私はなぜ皇帝達が憑依しているのか疑問だった。
なにか未練があれば死神やスターリンの様に行動するはずである。
食事が終わり、私は疑問をぶつけた。
「すみません。貴女の名前を教えてもらえないでしょうか。」
軍服を着た女性に聞く
「・・・ヒンデンブルクである。」
「大統領!?」
「ヤマメ、君も大統領だろ。驚くな。」
「なぜここに皆様がいるのですか?」
私はすぐに立ち直ると再び質問した。
「我々は自国の未来を知りたい。どのような国になったのかを・・・。

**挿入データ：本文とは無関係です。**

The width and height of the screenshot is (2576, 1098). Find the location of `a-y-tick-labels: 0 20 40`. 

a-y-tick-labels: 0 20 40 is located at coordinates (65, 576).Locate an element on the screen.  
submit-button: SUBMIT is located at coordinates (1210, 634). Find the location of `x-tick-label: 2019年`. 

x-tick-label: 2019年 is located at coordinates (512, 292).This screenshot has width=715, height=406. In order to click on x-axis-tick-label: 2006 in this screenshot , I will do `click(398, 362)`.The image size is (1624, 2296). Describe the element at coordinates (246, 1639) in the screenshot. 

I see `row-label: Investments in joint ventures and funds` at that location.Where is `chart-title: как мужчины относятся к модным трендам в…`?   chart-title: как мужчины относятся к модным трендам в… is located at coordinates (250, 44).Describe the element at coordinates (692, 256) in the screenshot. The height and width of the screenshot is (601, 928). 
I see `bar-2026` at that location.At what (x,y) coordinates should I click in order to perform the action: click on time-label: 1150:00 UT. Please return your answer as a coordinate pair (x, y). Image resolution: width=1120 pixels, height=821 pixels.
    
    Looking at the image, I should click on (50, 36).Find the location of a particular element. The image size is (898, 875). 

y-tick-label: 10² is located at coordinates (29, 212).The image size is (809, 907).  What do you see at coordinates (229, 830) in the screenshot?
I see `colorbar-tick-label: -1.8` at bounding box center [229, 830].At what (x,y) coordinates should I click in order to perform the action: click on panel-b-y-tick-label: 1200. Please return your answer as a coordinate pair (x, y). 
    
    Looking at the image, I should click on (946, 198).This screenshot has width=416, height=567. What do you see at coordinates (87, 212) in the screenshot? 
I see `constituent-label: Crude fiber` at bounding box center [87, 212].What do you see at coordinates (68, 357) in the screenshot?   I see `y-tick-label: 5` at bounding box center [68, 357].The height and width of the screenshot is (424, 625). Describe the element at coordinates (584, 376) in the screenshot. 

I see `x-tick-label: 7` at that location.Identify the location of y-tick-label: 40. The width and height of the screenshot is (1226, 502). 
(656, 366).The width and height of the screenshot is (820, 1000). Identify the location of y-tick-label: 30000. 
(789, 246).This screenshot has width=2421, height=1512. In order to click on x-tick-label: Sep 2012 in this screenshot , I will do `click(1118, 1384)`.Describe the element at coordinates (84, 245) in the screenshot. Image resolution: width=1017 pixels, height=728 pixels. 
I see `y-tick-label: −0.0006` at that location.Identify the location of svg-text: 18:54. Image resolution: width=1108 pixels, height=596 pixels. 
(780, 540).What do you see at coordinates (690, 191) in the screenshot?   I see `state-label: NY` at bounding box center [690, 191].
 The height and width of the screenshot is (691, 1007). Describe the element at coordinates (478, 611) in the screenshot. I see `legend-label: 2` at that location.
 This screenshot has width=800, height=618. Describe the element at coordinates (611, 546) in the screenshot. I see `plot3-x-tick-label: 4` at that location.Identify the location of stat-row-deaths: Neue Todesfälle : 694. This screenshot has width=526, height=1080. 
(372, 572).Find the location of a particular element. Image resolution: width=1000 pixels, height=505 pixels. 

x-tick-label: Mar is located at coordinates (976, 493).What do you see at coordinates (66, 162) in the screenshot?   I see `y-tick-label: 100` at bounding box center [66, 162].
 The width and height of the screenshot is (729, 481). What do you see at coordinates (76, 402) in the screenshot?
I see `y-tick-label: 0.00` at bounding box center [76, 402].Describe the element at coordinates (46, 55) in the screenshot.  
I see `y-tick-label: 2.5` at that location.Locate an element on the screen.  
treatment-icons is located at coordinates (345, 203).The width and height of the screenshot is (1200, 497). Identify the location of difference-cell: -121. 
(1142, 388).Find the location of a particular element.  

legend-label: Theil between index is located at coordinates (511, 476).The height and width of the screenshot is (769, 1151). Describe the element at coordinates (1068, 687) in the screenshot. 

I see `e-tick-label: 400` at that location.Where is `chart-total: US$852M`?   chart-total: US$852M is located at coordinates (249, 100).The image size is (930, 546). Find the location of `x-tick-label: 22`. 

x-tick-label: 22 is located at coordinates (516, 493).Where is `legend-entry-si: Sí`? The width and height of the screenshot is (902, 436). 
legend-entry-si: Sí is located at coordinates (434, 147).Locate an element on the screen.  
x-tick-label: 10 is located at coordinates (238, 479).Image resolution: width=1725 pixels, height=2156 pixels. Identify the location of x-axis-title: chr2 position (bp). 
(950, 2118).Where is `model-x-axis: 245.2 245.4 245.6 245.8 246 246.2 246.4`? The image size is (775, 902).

」
「わかりました。」
私は話始めた。
彼らの死後におこった第二次世界大戦の経過、東ロシアの崩壊、冷戦、地月火戦争、宇宙世紀・・・。
全てを話終わり、私は彼らに教えた。
私は人間ではなかったことを。
「・・・ありがとう。心残りは統べてなくなった。我々は消える。・・・魔理沙にありがとうと伝えてくれ。・・・シンデレラ。悪魔となっても君は君でいなさい。ヤマメについていけば間違いはないはずだ。」
彼女らは黒い液体を吐き出すとそのまま液体は消えていった。